Une analyse conjoncturelle qui a en outre ses limites, les derniers chiffres produits étant de 2008. « Nous attendons les données INSEE » se défend Pascal Thiais, en particulier ceux issus du recensement (taux de population étrangère, etc.).
Quel réflexe face à l’arrivée des taxes ?

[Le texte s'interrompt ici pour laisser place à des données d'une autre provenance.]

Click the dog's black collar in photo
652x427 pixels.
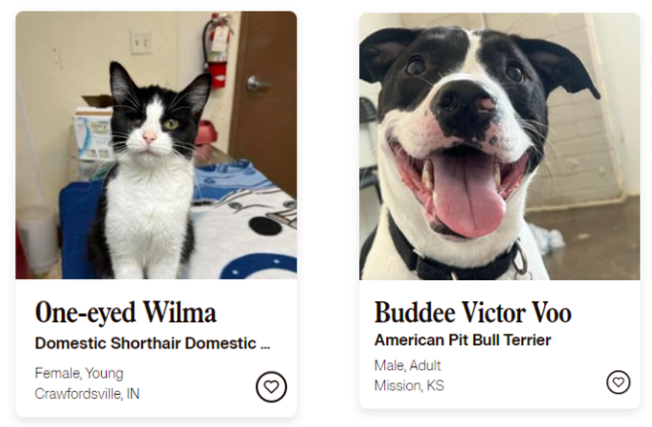point(455,260)
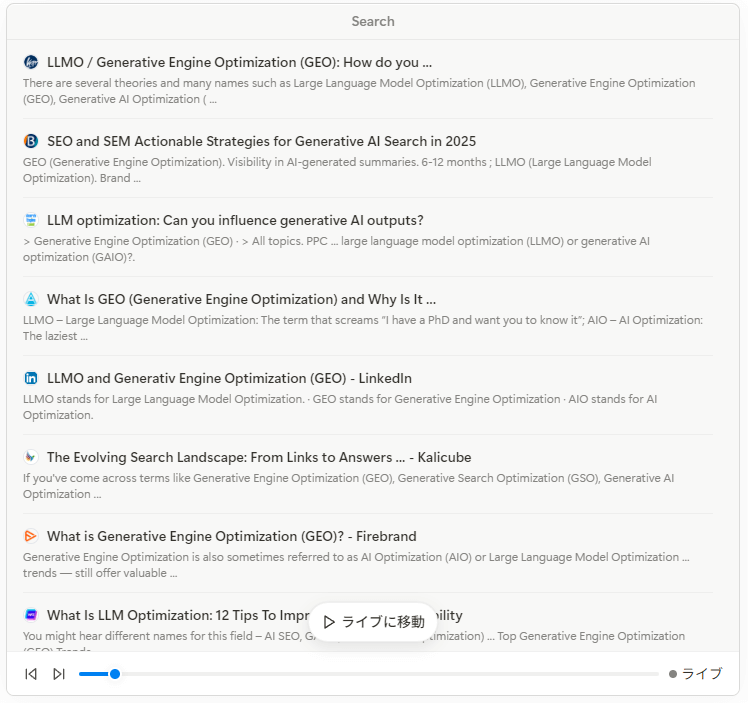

Le prévisionnel est plutôt inquiétant. Annoncé correct à moyen terme, « les fonds européens prendront le relais de transferts métropolitains éventuellement déficients ce qui améliorera la tendance », il dépendra néanmoins du court terme, de la zone tampon : « avant l’arrivée de ces fonds, les changements institutionnels apportent des bouleversements, tels que la réforme fiscale pas encore comprise ». Selon lui, l’arrivée de l’imposition pourrait provoquer un réflexe d’épargne de la part des ménages, et donc dégrader l’activité économique. Ce schéma, purement occidental, pourrait laisser la place à un autre, à l’issue plus catastrophique : la retenue à la source étant supprimée à Mayotte, les salaires risquent d’être intégralement dépensés, sans anticipation de l’impôt ! On pourra alors vraiment parler de créances douteuses…
La poursuite du Conseil de surveillance connut un bref flottement, Mahamoud Azihary, directeur général de la Société Immobilière de Mayotte (SIM), n’ayant pu être présent pour développer son exposé sur l’immobilier.
La croissance du département s’appréhende aussi par sa consommation d’électricité : +12,6% par an de 1995 à 2002 et de 7% en moyenne depuis, « en raison de la forte crise socioéconomique de 2011 ». Un système « dont la vulnérabilité et les black-out ont été réduits par un investissement de 130 millions d’euros dans l’extension de la Centrale et une ligne à haute tension », mais Olivier Flambart directeur général d’Electricité de Mayotte (EDM) ne rassurait pas plus longtemps : « il va falloir réduire l’accroissement de la consommation par des économies d’énergie car cela ne sera plus soutenable ».
La départementalisation et la Rupéisation ancrent Mayotte dans la France et dans l’Europe, avec des contraintes pour lesquelles elle doit être accompagnée.